Alright, so first of all, let's introduce the naive method for bit counting.
// function that counts the number of 1 in a given integer
int numberOfOnes(unsigned int num)
{
int counter = 0 ;
while(num)
{
counter += num & 0x1 ;
num >>= 1 ;
}
return counter ;
}
This method will indeed return the number of set bits in a given integer. However, it has to loop n times, n being the position of the left-most set bit in the integer. So, in the worst-case scenario, $2^{31}$, we will have to loop 32 times in order to reach the only bit set in this integer! Let's analyze what is happening in this for loop. We first check whether the rightmost bit is 1 by bitwise comparing the integer with 0x1 (hexadecimal representation of 1). This returns another integer where each bit is set to 1 only if the corresponding bit in both number is 1.
For example, assuming we input the number 13: 001101 --> 13 in base 10 000001 --> 1 in base 10 gives 000001 --> 1 in base 10
but inputing 14: 001110 --> 14 in base 10 000001 --> 1 in base 10 gives 000000 --> 0 in base 10
So basically, "num & 0x1" returns 1 if num has a 1 on the rightmost bit and 0 if it has a 0. By incrementing the counter variable by this value, we simply add 1 every time we come across a 1 in the integer and simply add 0 otherwise. So far, we understood how to detect whether the rightmost bit is 1 or 0 but we have to loop through every bit in that integer. We could easily compare the integer with all powers of two until $2^{31}$ but we do not really want to have to loop 32 times every time, even if the number to check is 1 or 2. We would rather loop through the integer we input until we reach the leftmost bit that is set. To do that, we use the fact that we can easily right shift all bits in the integer and we keep doing that until no 1 is left in the integer (resulting in an integer of value 0 in base 10). Hence, we keep right shifting the integer by one position until it results in 0.

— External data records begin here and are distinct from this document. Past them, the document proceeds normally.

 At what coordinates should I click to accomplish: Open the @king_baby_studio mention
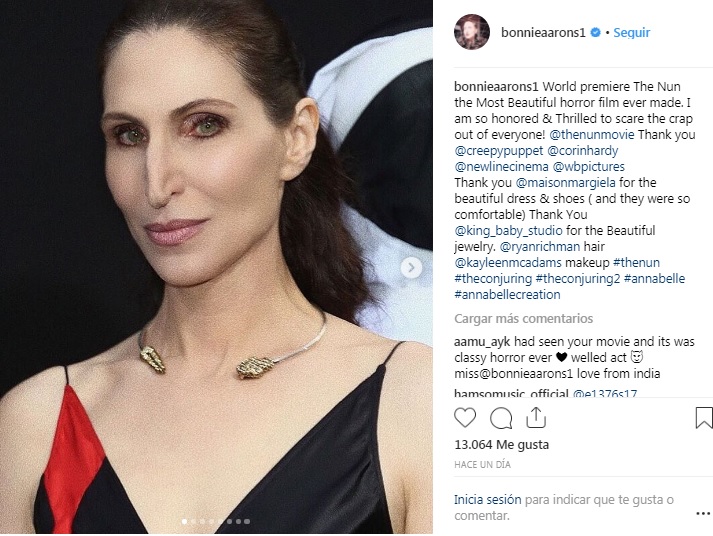[508, 230]
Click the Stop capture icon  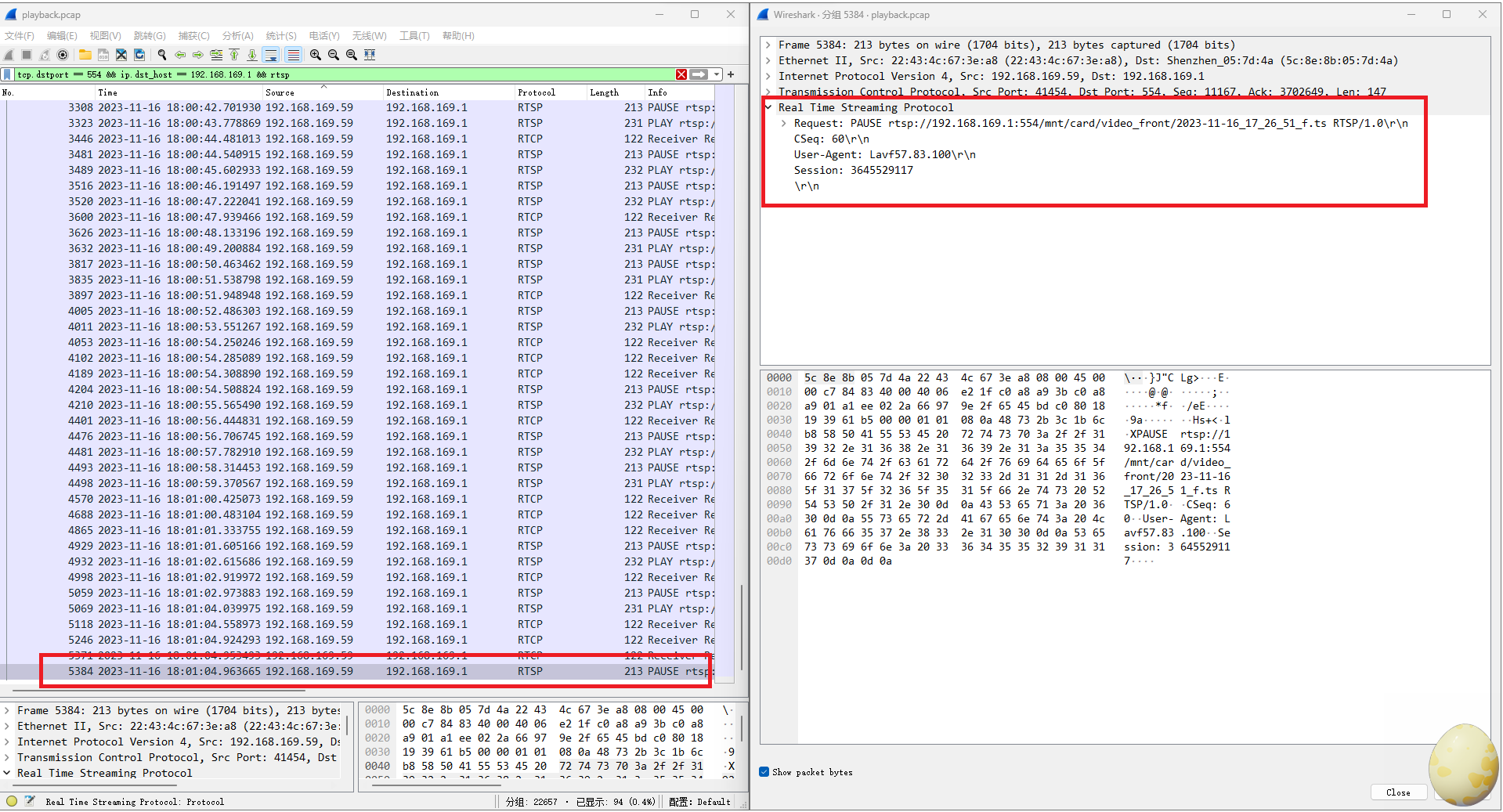click(26, 55)
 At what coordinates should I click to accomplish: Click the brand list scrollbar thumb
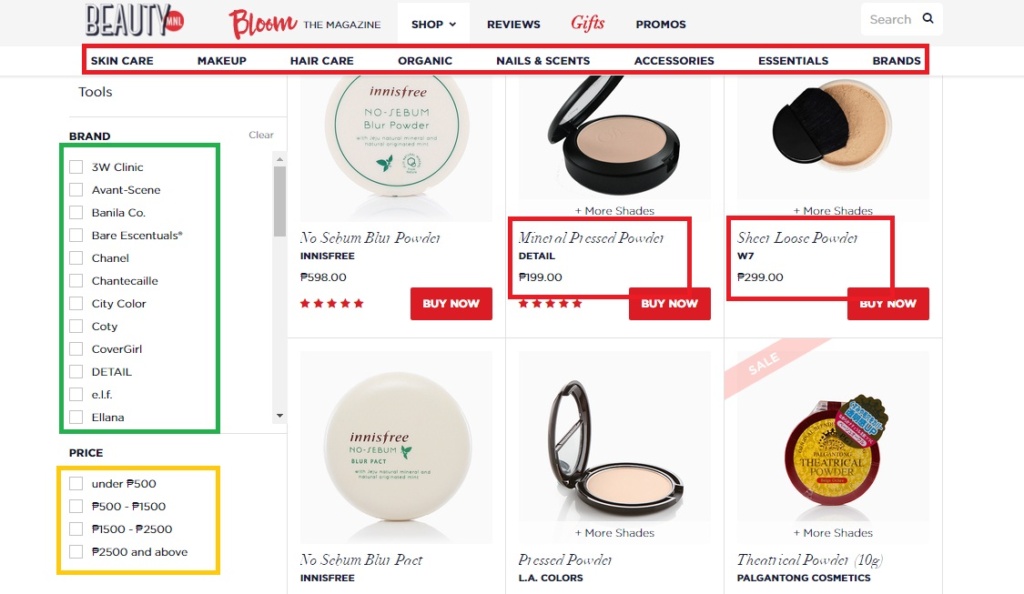click(x=280, y=201)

Similarly, we can count the number of pairs of 1 in a given integer by using the following function.
int numberOfOnePairs(unsigned int num)
{
int counter = 0 ;
bool lastWasOne = false ;
while (num)
{
if ((num & 0x1))
{
if (lastWasOne)
counter++ ;
lastWasOne = true ;
}
else
lastWasOne = false ;
num >>= 1 ;
}
return counter ;
}
A handy tool in order to understand better what's happening here is another function that simply prints the binary representation of any unsigned integer.
void printBitRepresentation(unsigned int num)
{
// sizeof returns bytes, so need to multiply by 8 to get bits
int size = sizeof(num)*8 ;
char bits[size+1] ;
for (int i = 0 ; i < size ; i++)
{
if (num & (1 << i))
bits[size-1-i] = '1' ;
else
bits[size-1-i] = '0' ;
}
bits[size] = '\0' ;
printf("%s\n", bits) ;
}
In another post, I'll talk about methods that go beyond the naive method and do not require to loop through every bit.